Reaction kinetics: $- r_{A} = - r_{B} = r_{C} = r_{D} = k_{1} \, c_{A} \, c_{B} - k_{2} \, c_{C} \, c_{D}$ . The reactants $A$ and $B$ are fed at different sides of a porous membrane. The concentrations on the boundaries are provided in the figure below. For the description of this problem you may assume that the diffusion obeys Fick’s law.

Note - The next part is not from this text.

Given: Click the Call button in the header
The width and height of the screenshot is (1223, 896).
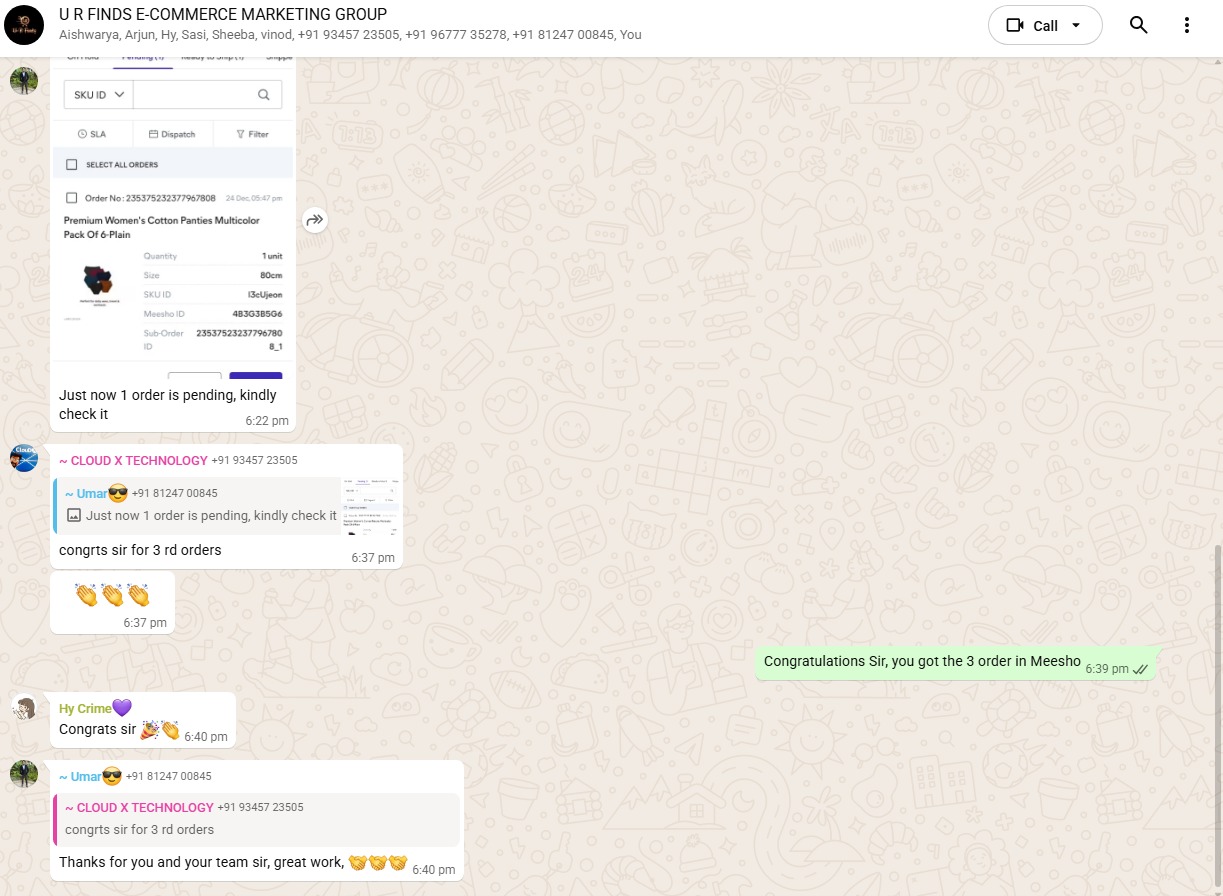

Concentration boundary conditions for counter-diffusion problem

Concentration boundary conditions at both sides of the membrane.

Parameter	Value
Membrane thickness $L$	$0.01~\mathrm{m}$
Kinetic constant $k_{1}$	$10^6~\mathrm{m^3 \cdot kmol^{-1} \cdot s^{-1}}$
Kinetic constant $k_{2}$	$0~\mathrm{m^3 \cdot kmol^{-1} \cdot s^{-1}}$
Effective diffusion coefficients of A, B, C and D	$10^{-5}~\mathrm{m^2 \cdot s^{-1}}$

Questions:

Write down the governing steady-state equations. For the diffusive term use the notation with a divergence and gradient operator.
Write down the spatially discretized equations in terms of matrices corresponding to the discretization of the divergence and gradient operator. Discuss, how the boundary conditions contribute to the discretized equations.
The reaction term is non-linear. Formulate the equation to be solved as a root-seeking problem (i.e. a set of non-linear equations that all need equal zero).
Formulate the solution algorithm applying the Newton-Raphson method.
Provide a Python implementation for the set of equations and its Jacobian using the pymrm building blocks: construct_grad, construct_div and numjac.
Implement the numerical solution using the newton function from the pymrm package.
Obtain the steady state solution using Newton-Raphson iteration.
Make an unsteady implementation assuming initial zero concentrations.
Play with the reaction rates and boundary conditions.